[Stored items from a collection]
◇ ◇ ◇
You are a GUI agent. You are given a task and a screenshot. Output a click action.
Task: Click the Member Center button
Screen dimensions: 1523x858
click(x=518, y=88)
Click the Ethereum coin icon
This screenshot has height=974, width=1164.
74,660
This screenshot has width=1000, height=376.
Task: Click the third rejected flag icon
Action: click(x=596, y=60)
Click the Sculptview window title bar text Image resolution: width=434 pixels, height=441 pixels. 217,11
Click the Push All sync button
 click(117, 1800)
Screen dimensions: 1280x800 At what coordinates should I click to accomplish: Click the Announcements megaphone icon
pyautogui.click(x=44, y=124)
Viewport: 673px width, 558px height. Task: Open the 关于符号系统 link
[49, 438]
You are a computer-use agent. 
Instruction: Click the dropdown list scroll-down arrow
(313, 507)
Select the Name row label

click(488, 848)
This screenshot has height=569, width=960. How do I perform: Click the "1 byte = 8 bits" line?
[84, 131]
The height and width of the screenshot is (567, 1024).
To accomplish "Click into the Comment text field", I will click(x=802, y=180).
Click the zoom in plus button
◇ ◇ ◇
**Given task**
Can you lay out all of the data above as a Markdown table with the columns "Row" and "Line", skipping any blank lines?

**Full solution**
| Row | Line |
|---|---|
| 1 | You are a GUI agent. You are given a task and a screenshot. Output a click action. |
| 2 | Task: Click the Member Center button |
| 3 | Screen dimensions: 1523x858 |
| 4 | click(x=518, y=88) |
| 5 | Click the Ethereum coin icon |
| 6 | This screenshot has height=974, width=1164. |
| 7 | 74,660 |
| 8 | This screenshot has width=1000, height=376. |
| 9 | Task: Click the third rejected flag icon |
| 10 | Action: click(x=596, y=60) |
| 11 | Click the Sculptview window title bar text Image resolution: width=434 pixels, height=441 pixels. 217,11 |
| 12 | Click the Push All sync button |
| 13 |  click(117, 1800) |
| 14 | Screen dimensions: 1280x800 At what coordinates should I click to accomplish: Click the Announcements megaphone icon |
| 15 | pyautogui.click(x=44, y=124) |
| 16 | Viewport: 673px width, 558px height. Task: Open the 关于符号系统 link |
| 17 | [49, 438] |
| 18 | You are a computer-use agent.  |
| 19 | Instruction: Click the dropdown list scroll-down arrow |
| 20 | (313, 507) |
| 21 | Select the Name row label |
| 22 | click(488, 848) |
| 23 | This screenshot has height=569, width=960. How do I perform: Click the "1 byte = 8 bits" line? |
| 24 | [84, 131] |
| 25 | The height and width of the screenshot is (567, 1024). |
| 26 | To accomplish "Click into the Comment text field", I will click(x=802, y=180). |
| 27 | Click the zoom in plus button |